- _Exercise requirements_: In the entries below, the lines from the one with "Collapse the Get" through the one with "Task: Show the 6 个月 price history" are to be copied exactly; both ends count.

- _Records shown_:
►

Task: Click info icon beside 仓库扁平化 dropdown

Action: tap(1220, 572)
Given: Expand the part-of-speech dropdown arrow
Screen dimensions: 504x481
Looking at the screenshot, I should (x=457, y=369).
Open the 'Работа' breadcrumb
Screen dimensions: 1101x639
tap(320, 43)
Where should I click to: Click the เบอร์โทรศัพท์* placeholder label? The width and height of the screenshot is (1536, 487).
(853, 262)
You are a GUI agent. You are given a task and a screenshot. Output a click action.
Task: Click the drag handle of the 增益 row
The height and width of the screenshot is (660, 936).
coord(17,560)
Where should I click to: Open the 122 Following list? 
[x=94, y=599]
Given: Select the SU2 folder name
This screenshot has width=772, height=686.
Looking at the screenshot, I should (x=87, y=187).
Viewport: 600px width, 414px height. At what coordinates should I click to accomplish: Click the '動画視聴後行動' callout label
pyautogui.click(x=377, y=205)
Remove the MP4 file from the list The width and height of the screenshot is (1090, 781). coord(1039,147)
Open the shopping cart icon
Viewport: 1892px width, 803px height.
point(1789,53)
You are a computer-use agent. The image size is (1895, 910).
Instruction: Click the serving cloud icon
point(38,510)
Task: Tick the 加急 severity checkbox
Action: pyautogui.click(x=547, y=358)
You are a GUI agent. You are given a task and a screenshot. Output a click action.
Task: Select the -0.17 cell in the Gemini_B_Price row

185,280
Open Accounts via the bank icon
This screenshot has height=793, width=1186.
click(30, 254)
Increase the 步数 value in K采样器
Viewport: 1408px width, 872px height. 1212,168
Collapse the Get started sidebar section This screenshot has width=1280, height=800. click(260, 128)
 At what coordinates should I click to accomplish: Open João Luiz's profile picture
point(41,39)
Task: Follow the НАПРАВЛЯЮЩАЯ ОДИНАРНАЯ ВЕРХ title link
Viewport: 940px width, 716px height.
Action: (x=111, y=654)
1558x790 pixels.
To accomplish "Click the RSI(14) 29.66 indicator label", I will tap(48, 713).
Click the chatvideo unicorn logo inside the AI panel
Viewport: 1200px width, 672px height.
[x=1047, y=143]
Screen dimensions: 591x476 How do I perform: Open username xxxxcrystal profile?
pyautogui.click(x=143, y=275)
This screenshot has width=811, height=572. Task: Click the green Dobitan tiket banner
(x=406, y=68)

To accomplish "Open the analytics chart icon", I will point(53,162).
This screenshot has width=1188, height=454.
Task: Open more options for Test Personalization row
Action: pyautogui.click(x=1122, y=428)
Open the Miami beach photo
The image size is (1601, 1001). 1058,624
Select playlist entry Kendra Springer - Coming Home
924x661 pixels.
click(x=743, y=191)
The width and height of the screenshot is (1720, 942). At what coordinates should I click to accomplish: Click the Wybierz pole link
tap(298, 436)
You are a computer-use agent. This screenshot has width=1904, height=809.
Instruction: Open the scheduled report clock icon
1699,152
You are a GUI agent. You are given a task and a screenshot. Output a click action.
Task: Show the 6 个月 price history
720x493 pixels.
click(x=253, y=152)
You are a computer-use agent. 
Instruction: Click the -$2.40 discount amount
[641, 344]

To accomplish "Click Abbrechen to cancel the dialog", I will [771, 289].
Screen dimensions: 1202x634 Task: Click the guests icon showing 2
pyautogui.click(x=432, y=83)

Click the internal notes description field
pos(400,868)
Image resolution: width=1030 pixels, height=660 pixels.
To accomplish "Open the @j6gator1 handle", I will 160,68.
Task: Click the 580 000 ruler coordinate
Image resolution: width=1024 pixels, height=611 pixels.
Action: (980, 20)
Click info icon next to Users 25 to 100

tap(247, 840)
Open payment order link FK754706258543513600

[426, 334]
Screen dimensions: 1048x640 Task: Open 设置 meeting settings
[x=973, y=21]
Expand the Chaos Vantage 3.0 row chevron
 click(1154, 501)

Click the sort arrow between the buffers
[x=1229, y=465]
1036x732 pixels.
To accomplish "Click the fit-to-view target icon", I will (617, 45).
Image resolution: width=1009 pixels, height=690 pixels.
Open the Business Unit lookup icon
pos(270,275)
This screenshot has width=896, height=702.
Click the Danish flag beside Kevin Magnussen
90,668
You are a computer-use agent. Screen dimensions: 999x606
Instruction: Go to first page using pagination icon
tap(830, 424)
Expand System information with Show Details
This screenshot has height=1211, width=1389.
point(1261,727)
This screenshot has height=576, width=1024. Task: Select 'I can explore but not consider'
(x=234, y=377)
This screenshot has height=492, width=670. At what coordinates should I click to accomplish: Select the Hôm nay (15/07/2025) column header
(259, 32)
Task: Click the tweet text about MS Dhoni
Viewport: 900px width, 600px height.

◄

- _Reply_:
Collapse the Get started sidebar section This screenshot has width=1280, height=800. click(260, 128)
 At what coordinates should I click to accomplish: Open João Luiz's profile picture
point(41,39)
Task: Follow the НАПРАВЛЯЮЩАЯ ОДИНАРНАЯ ВЕРХ title link
Viewport: 940px width, 716px height.
Action: (x=111, y=654)
1558x790 pixels.
To accomplish "Click the RSI(14) 29.66 indicator label", I will tap(48, 713).
Click the chatvideo unicorn logo inside the AI panel
Viewport: 1200px width, 672px height.
[x=1047, y=143]
Screen dimensions: 591x476 How do I perform: Open username xxxxcrystal profile?
pyautogui.click(x=143, y=275)
This screenshot has width=811, height=572. Task: Click the green Dobitan tiket banner
(x=406, y=68)

To accomplish "Open the analytics chart icon", I will point(53,162).
This screenshot has width=1188, height=454.
Task: Open more options for Test Personalization row
Action: pyautogui.click(x=1122, y=428)
Open the Miami beach photo
The image size is (1601, 1001). 1058,624
Select playlist entry Kendra Springer - Coming Home
924x661 pixels.
click(x=743, y=191)
The width and height of the screenshot is (1720, 942). At what coordinates should I click to accomplish: Click the Wybierz pole link
tap(298, 436)
You are a computer-use agent. This screenshot has width=1904, height=809.
Instruction: Open the scheduled report clock icon
1699,152
You are a GUI agent. You are given a task and a screenshot. Output a click action.
Task: Show the 6 个月 price history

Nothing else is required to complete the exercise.